[Data provided]
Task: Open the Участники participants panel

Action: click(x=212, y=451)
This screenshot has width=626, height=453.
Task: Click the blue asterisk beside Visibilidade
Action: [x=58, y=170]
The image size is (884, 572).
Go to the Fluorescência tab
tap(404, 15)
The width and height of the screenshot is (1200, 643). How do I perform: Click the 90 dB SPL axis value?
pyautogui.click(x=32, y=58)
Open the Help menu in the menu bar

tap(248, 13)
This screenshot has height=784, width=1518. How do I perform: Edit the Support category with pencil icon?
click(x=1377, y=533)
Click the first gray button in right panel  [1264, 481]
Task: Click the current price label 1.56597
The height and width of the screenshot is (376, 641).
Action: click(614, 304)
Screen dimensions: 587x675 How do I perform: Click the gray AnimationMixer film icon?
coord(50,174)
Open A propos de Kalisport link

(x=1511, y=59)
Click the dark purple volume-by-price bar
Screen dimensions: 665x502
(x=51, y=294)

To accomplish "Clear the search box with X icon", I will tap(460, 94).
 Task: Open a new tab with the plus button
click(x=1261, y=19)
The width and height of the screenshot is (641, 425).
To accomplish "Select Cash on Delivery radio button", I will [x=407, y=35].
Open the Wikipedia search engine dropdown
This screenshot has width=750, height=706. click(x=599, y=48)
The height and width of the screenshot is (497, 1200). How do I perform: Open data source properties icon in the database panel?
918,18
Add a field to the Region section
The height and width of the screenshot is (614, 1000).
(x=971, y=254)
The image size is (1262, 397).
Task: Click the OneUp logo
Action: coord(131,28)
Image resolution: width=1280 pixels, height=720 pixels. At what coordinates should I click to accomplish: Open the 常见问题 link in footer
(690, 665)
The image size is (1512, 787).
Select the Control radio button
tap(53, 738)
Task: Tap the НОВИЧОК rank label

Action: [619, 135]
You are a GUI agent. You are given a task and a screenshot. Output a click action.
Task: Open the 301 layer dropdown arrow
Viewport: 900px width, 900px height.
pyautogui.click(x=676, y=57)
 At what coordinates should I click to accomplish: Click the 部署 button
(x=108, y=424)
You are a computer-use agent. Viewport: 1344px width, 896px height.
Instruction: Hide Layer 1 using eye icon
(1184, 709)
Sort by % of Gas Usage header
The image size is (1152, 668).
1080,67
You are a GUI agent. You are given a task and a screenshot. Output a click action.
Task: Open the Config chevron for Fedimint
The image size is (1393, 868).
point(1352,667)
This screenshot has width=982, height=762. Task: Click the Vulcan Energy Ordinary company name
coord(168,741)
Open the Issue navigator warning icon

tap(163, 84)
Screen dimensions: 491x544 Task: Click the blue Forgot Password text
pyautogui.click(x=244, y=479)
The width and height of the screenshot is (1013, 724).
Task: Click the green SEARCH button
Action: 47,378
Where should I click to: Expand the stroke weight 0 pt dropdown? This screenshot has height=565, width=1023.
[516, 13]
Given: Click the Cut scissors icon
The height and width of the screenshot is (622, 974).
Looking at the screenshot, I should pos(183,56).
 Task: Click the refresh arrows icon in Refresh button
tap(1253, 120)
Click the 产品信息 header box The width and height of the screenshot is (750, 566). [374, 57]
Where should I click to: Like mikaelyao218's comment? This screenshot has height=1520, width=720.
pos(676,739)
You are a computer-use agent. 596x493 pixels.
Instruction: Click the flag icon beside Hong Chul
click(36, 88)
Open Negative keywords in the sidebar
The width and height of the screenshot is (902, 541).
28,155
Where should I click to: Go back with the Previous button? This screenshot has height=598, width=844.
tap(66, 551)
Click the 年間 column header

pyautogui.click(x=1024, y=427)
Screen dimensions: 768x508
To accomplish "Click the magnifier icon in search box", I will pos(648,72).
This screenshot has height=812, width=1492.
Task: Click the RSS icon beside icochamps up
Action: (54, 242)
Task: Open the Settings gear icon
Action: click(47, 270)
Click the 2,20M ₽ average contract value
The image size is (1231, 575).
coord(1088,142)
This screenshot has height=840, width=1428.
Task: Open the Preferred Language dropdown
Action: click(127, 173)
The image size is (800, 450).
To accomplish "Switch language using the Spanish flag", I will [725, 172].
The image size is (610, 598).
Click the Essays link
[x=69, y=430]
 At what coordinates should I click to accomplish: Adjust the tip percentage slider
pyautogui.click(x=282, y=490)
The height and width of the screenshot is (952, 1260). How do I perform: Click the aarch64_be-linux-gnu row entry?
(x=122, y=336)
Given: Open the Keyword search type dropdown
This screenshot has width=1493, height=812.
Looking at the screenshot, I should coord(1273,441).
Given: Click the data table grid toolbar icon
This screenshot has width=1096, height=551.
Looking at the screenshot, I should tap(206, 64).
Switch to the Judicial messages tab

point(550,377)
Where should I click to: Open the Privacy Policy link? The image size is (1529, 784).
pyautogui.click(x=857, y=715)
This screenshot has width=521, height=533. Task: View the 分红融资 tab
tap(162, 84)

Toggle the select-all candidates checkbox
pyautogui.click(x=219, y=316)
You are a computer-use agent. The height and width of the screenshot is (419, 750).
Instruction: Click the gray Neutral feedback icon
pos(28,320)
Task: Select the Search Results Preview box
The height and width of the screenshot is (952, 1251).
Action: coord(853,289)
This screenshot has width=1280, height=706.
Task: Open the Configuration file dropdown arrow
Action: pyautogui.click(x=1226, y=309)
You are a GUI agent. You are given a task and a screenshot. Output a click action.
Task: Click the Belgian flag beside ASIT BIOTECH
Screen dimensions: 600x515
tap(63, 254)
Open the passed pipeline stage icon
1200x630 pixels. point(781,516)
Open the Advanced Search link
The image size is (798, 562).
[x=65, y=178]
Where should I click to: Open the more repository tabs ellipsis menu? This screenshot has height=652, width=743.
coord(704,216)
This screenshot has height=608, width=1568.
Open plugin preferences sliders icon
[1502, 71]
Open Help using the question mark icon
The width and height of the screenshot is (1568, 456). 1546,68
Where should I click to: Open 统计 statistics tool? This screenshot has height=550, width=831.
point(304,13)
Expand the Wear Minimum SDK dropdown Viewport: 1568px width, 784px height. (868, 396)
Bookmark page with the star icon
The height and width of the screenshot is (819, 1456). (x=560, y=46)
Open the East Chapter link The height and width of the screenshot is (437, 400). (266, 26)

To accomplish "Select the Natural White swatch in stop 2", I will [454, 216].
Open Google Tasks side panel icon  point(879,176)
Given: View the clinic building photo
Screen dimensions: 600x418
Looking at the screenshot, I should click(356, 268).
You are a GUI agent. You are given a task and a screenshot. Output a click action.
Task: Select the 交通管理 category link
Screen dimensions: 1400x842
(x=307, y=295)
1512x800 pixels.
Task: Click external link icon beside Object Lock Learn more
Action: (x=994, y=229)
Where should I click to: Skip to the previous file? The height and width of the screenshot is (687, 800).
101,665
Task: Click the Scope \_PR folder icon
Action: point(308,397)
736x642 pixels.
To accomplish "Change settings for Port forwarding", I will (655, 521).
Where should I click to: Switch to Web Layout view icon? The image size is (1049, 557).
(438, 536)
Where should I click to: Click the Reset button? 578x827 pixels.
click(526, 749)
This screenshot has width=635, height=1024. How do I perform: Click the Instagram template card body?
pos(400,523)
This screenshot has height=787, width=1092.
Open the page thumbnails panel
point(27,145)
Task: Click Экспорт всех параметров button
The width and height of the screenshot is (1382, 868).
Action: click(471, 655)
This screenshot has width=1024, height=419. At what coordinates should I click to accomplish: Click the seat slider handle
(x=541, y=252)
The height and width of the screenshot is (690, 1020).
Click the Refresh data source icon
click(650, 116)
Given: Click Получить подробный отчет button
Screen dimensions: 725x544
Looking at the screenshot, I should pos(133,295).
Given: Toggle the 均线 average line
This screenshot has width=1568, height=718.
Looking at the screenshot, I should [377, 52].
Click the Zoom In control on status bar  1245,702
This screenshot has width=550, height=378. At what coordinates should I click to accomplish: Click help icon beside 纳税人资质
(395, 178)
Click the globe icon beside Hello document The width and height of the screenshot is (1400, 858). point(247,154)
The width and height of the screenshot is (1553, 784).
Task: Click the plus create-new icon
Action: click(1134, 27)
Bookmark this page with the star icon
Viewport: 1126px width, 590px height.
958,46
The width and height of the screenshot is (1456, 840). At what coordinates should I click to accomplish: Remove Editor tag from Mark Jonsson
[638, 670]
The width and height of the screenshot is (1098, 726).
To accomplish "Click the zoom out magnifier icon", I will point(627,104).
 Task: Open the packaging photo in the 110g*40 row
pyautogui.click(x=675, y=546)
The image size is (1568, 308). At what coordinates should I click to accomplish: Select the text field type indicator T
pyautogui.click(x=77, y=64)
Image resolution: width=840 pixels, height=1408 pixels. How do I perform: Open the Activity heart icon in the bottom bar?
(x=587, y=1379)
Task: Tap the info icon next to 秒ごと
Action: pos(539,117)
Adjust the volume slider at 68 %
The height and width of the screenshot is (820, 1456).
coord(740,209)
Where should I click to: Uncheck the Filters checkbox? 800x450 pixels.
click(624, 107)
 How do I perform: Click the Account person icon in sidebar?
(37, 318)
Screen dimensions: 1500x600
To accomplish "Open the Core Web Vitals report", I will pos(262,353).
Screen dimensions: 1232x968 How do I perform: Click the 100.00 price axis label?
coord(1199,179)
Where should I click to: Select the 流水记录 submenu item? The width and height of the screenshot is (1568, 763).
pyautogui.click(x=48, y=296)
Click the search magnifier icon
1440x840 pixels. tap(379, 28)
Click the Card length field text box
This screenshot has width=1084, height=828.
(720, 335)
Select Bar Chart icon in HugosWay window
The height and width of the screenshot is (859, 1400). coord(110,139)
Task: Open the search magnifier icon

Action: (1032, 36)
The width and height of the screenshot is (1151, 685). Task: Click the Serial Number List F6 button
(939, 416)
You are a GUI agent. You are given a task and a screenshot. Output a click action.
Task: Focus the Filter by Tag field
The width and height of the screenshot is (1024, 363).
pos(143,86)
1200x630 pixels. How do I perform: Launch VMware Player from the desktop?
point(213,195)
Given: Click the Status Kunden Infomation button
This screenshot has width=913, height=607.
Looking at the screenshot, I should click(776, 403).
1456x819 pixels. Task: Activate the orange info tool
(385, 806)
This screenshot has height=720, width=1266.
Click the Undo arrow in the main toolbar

[Exercise details] Rewrite the lines between the ones holding "Sort by % of Gas Usage header" and "Action: 47,378", inclusive, changing "warning" to "error" and leaving everything else as it is.

[Reply]
Sort by % of Gas Usage header
The image size is (1152, 668).
1080,67
You are a GUI agent. You are given a task and a screenshot. Output a click action.
Task: Open the Config chevron for Fedimint
The image size is (1393, 868).
point(1352,667)
This screenshot has width=982, height=762. Task: Click the Vulcan Energy Ordinary company name
coord(168,741)
Open the Issue navigator error icon

tap(163, 84)
Screen dimensions: 491x544 Task: Click the blue Forgot Password text
pyautogui.click(x=244, y=479)
The width and height of the screenshot is (1013, 724).
Task: Click the green SEARCH button
Action: 47,378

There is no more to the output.